------ Selection

Specialty coffee beans evaluated for quality and consistency, representing grading standards and cupping scores

The term “specialty coffee” is widely used across cafés, roasters, and online shops, yet it is often misunderstood. This article explains what specialty coffee actually means, how it is defined within the coffee industry, what standards are used to classify it, what is not regulated by law, and how those standards are applied in real-world practice. It also explains how Burnett Coffee Roasters approaches specialty coffee beyond minimum industry requirements.

 

What Is Specialty Coffee?

Specialty coffee is a quality classification of green (unroasted) coffee, not a legal or government-regulated label. The modern definition originates from the Specialty Coffee Association (SCA), which establishes widely adopted industry standards for evaluating coffee quality. These standards focus on green coffee defect limits and sensory evaluation using a 100-point cupping scale.

To qualify as specialty under SCA standards, a coffee must meet two primary criteria:

  • Score 80 points or higher on a standardized cupping form
  • Meet strict defect-count thresholds in a 350-gram green coffee sample

These standards are voluntary industry benchmarks and are not laws.

------------
------ Dataset excerpts

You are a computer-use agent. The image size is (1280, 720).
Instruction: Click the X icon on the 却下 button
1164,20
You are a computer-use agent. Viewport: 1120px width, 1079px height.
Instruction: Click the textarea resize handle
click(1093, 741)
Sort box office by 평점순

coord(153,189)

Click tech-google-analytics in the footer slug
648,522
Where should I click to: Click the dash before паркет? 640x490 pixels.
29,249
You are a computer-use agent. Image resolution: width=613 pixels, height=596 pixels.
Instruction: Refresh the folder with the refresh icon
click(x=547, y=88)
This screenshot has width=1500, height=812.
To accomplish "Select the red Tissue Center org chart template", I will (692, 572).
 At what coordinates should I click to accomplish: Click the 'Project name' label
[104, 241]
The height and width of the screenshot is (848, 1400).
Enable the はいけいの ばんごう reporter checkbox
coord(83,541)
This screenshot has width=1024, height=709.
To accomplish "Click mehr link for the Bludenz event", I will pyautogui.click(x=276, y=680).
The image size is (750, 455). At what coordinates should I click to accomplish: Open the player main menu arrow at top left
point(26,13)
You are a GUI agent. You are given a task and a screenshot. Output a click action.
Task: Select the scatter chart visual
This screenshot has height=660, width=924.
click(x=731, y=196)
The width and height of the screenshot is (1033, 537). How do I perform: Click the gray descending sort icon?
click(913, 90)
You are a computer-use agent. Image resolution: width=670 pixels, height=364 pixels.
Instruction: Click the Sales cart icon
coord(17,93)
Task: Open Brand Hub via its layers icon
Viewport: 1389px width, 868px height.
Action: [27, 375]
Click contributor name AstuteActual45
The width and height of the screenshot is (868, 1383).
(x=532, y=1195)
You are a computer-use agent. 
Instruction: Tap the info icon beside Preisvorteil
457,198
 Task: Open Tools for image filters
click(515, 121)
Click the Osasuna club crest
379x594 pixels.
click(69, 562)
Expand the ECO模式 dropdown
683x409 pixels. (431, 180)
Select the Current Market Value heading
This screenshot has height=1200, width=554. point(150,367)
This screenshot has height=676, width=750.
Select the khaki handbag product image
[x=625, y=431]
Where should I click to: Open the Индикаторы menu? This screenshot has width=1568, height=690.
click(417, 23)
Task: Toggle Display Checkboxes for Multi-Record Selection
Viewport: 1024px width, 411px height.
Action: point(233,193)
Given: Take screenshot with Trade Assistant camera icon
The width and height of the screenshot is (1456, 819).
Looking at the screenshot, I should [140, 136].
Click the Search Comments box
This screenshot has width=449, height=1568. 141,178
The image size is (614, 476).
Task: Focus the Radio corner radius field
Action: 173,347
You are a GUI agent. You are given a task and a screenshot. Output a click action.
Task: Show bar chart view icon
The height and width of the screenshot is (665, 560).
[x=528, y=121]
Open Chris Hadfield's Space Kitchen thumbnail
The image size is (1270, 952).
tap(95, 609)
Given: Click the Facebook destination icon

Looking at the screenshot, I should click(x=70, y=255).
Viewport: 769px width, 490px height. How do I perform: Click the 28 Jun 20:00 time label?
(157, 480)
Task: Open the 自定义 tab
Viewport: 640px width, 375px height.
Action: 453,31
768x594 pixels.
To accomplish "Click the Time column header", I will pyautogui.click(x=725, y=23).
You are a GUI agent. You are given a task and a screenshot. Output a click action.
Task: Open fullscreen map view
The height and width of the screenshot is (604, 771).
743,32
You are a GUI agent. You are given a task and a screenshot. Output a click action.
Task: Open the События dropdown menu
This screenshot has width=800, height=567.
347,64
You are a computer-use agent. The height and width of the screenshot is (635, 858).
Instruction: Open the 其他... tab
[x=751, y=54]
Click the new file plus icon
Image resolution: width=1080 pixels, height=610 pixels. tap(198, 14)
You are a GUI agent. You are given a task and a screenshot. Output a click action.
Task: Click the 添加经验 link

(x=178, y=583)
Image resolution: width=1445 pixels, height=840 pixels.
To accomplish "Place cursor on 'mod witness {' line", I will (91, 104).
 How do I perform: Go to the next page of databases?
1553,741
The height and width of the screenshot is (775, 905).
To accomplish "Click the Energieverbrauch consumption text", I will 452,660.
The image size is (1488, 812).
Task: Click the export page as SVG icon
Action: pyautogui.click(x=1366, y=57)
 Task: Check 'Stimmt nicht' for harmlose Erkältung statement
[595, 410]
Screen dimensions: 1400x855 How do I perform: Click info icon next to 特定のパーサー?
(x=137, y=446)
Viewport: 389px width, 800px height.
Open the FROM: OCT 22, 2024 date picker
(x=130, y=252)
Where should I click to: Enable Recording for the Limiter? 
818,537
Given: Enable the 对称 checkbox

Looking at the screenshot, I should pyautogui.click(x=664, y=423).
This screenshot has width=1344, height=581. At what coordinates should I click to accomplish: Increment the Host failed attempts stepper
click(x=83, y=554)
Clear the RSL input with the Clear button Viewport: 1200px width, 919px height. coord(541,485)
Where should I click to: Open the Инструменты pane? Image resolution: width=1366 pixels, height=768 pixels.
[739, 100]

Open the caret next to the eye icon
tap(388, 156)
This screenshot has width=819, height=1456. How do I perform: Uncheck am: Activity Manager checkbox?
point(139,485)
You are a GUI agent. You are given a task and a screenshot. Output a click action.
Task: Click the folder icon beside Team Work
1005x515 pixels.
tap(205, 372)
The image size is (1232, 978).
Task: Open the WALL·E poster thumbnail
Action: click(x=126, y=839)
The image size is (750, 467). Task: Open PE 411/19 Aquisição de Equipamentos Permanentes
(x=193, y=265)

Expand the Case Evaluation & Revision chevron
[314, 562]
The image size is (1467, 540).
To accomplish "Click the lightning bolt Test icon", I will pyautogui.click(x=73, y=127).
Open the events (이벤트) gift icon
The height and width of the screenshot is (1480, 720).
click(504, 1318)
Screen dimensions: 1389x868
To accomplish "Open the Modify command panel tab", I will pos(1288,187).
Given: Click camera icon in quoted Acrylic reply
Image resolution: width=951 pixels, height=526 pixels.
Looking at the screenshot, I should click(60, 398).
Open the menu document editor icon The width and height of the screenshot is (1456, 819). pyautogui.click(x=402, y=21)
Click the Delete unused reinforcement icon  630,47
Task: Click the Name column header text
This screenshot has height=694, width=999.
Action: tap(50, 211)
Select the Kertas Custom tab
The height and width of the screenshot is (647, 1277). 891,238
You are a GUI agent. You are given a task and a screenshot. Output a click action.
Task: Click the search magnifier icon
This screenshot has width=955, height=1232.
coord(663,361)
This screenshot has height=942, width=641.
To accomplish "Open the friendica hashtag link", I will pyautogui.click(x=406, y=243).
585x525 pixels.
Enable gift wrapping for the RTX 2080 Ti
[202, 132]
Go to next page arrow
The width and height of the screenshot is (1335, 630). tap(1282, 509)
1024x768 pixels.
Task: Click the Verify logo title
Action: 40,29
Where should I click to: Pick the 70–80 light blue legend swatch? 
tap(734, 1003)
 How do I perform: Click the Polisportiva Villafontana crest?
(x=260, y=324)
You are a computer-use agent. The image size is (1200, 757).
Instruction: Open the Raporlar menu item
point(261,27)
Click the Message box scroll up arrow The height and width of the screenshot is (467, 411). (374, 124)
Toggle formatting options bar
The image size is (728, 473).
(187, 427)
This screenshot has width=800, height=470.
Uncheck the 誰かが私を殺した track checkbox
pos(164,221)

------------

Translate this sentence from the specialty coffee text above into Spanish: "These standards are voluntary industry benchmarks and are not laws."

Estos estándares son referencias voluntarias de la industria y no son leyes.